■ Pixel coordinate grounding data ■
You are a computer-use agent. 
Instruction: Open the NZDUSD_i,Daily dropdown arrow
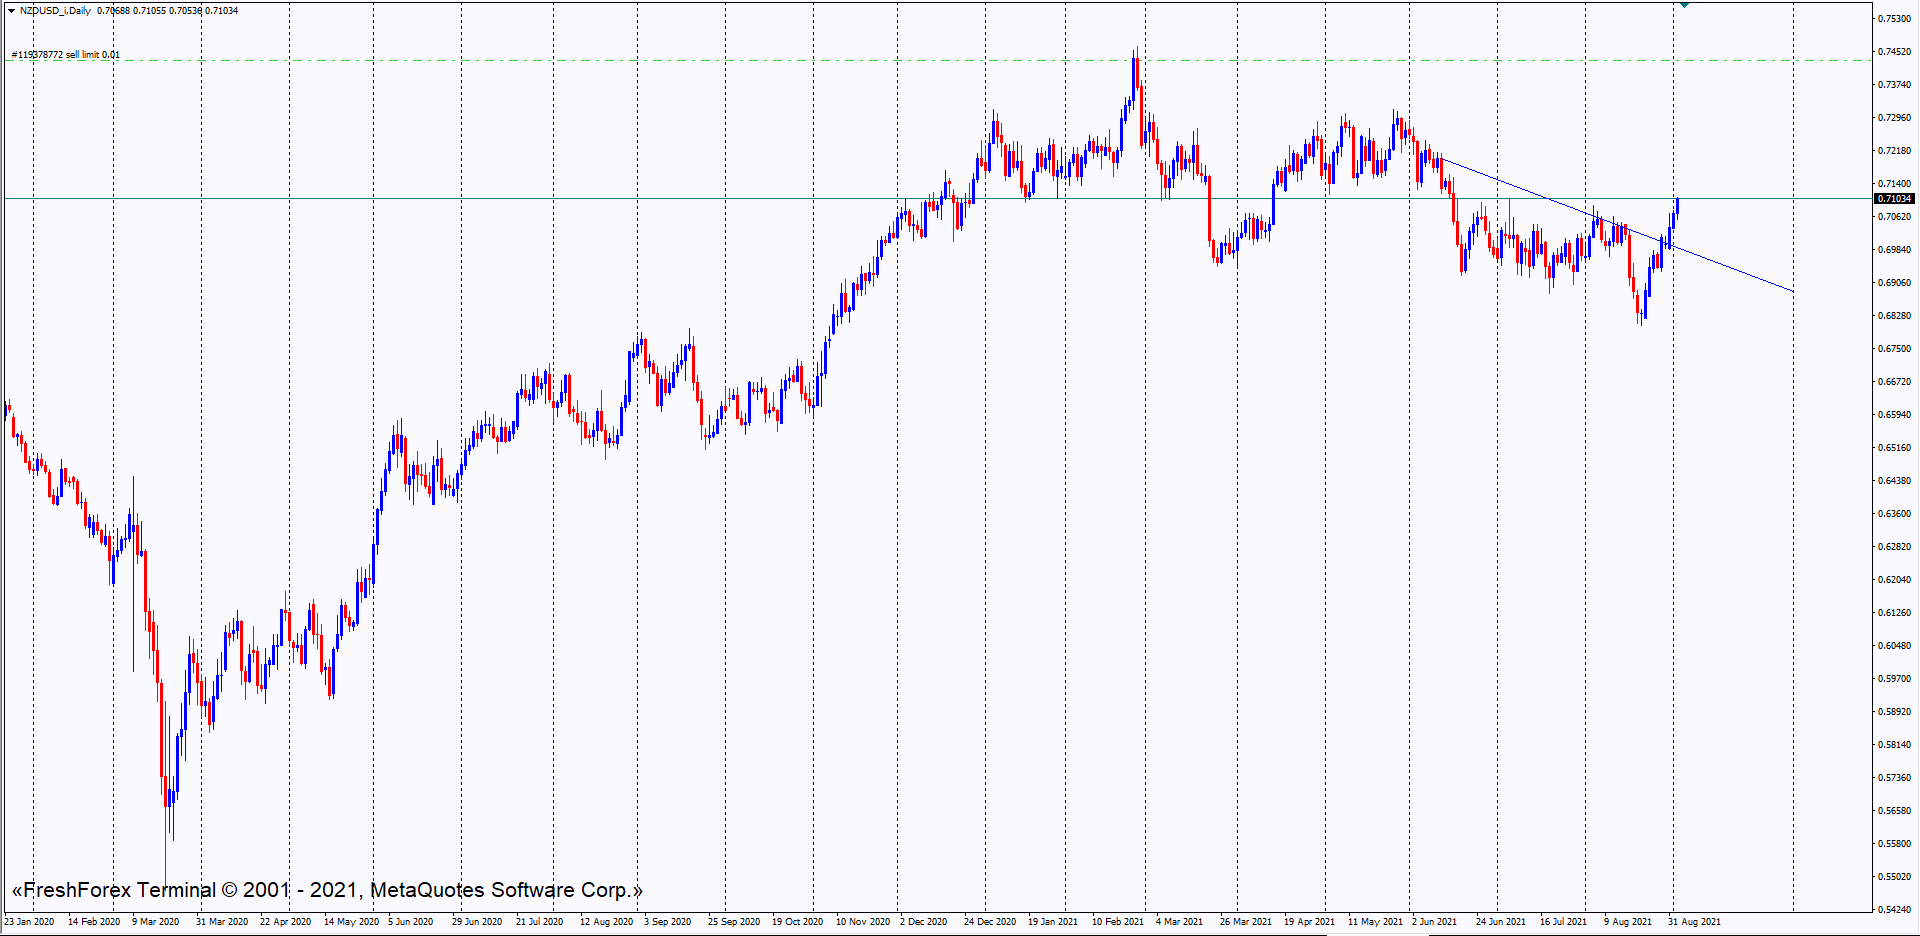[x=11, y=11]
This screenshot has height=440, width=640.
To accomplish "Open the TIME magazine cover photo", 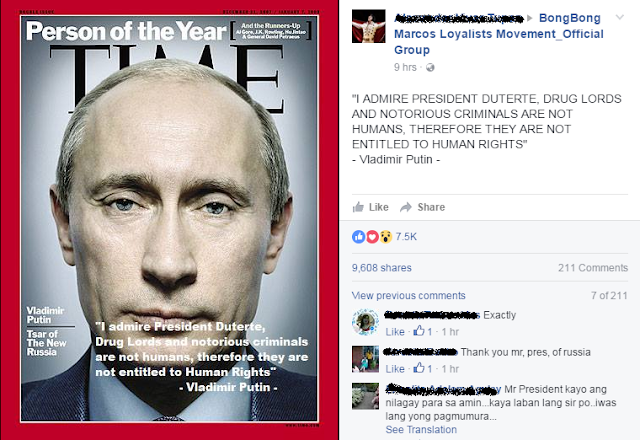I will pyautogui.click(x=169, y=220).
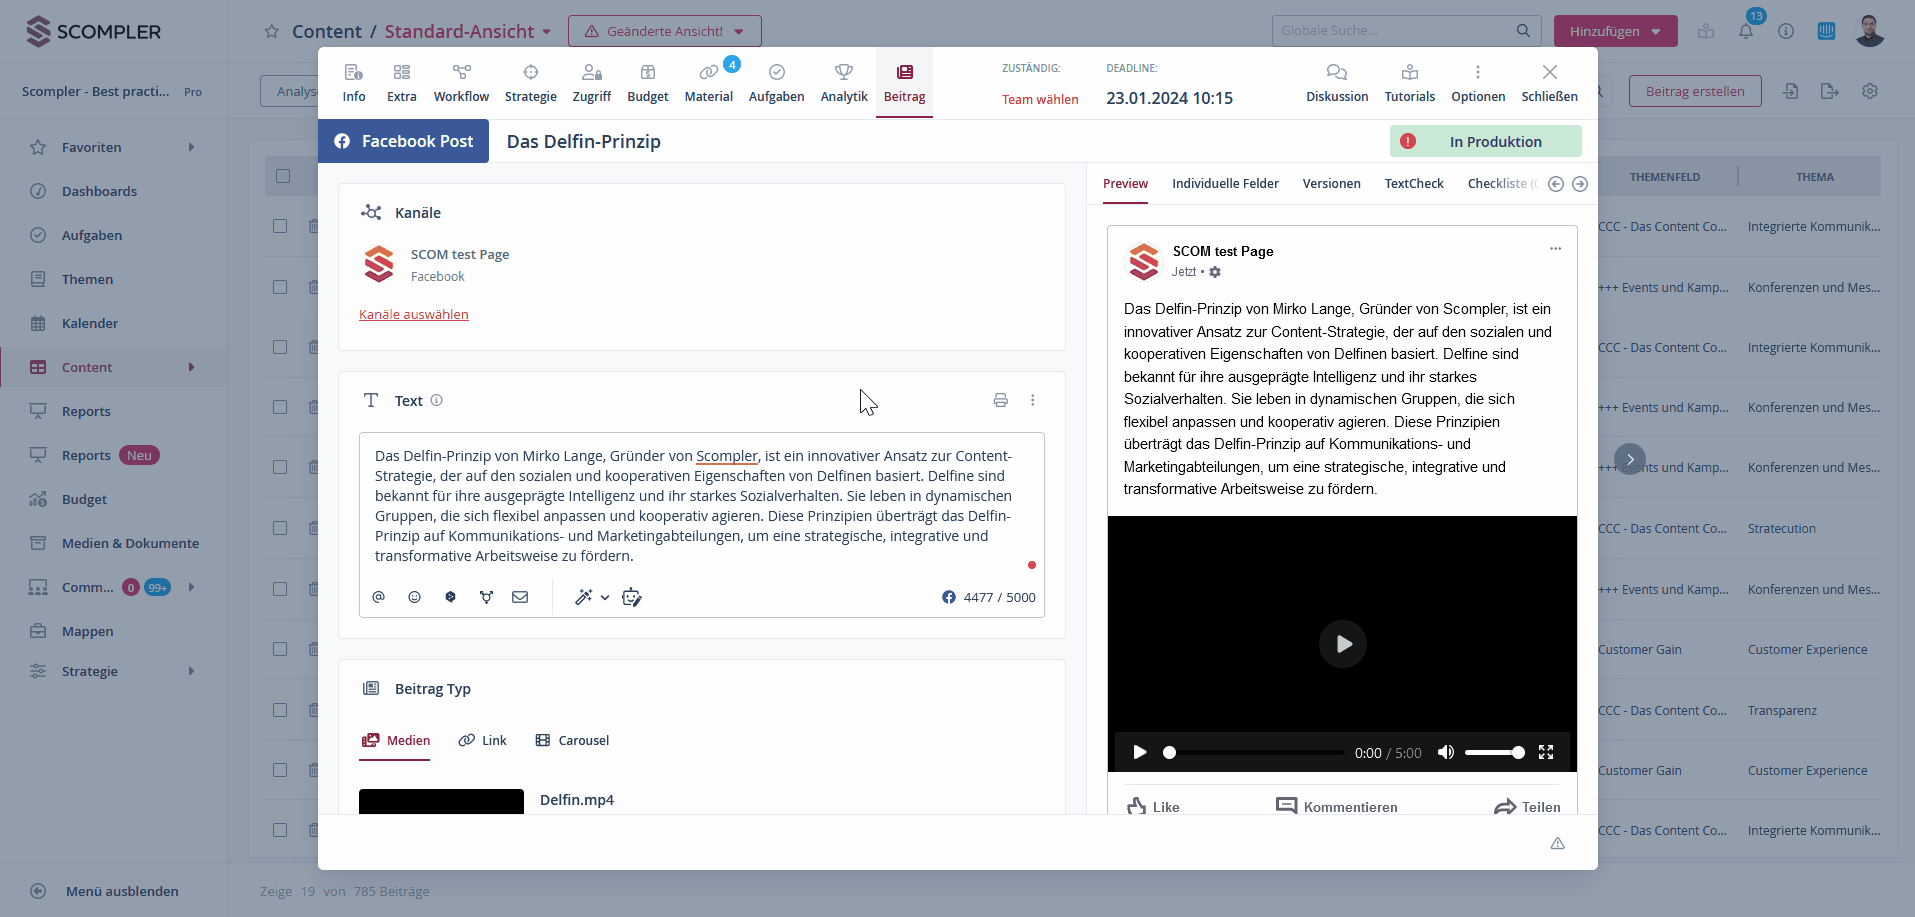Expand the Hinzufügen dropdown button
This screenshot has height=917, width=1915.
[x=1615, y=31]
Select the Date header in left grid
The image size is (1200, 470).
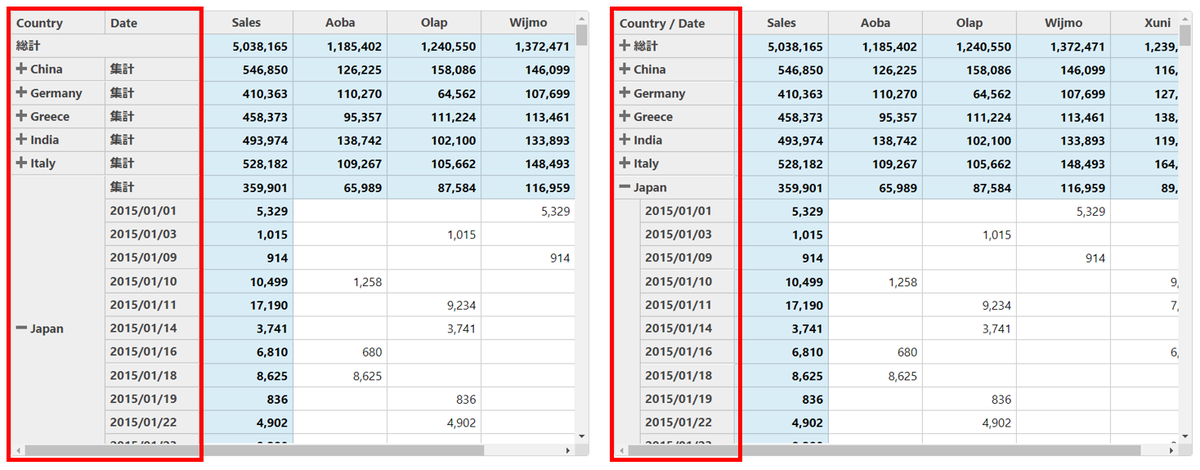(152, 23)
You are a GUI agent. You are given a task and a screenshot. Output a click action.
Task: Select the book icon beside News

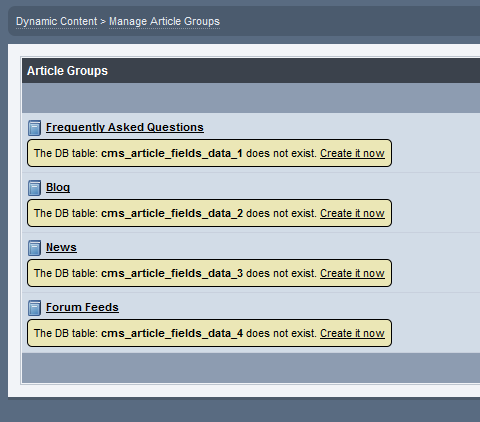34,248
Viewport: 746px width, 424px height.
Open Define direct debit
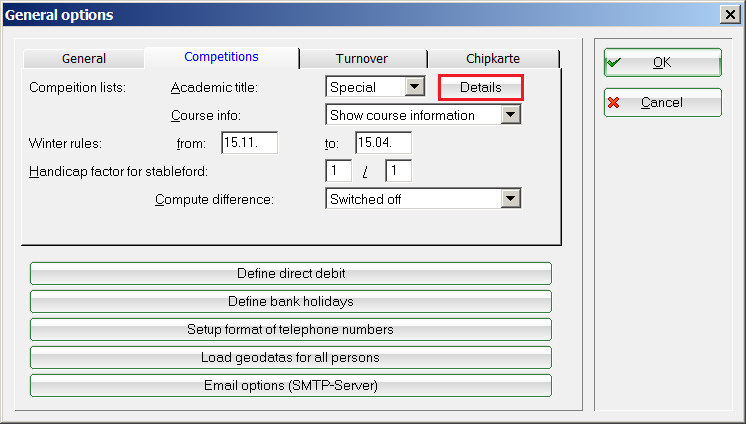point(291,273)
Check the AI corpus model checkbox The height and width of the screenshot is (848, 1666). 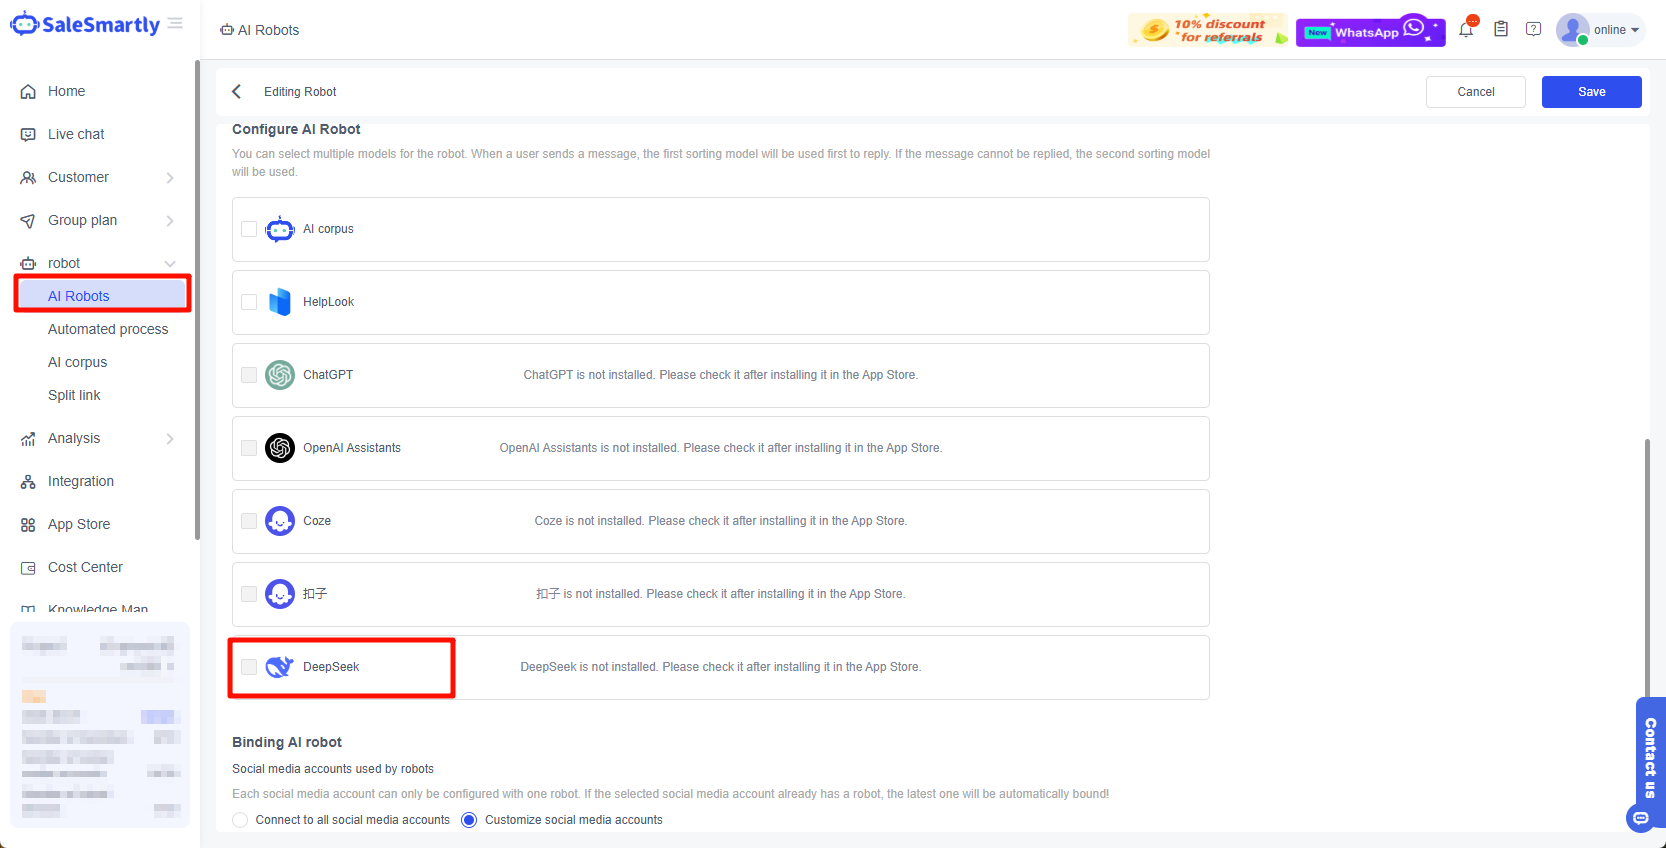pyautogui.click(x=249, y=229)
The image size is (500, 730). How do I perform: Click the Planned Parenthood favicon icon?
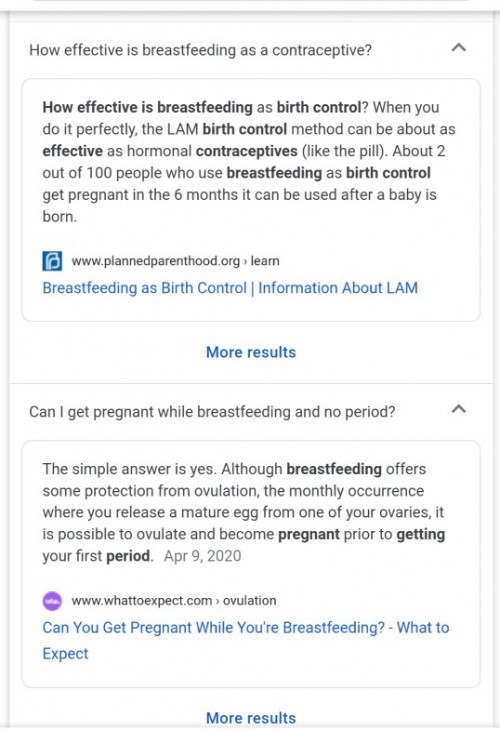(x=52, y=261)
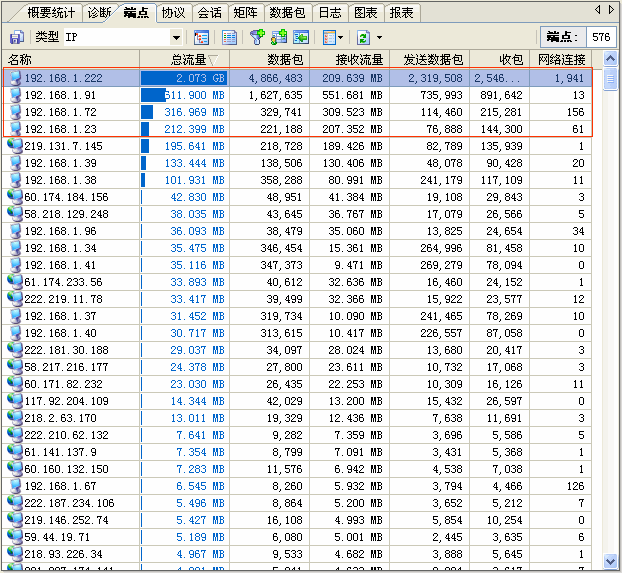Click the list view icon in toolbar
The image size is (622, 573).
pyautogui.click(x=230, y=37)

■ EXERCISE REQUIREMENTS ■
Pull from the data each line where the string "agent" turns up.

■ SOLUTION FOR THIS EXERCISE ■
You are a computer-use agent. 
You are a GUI agent. You are given a task and a screenshot. Output a click action.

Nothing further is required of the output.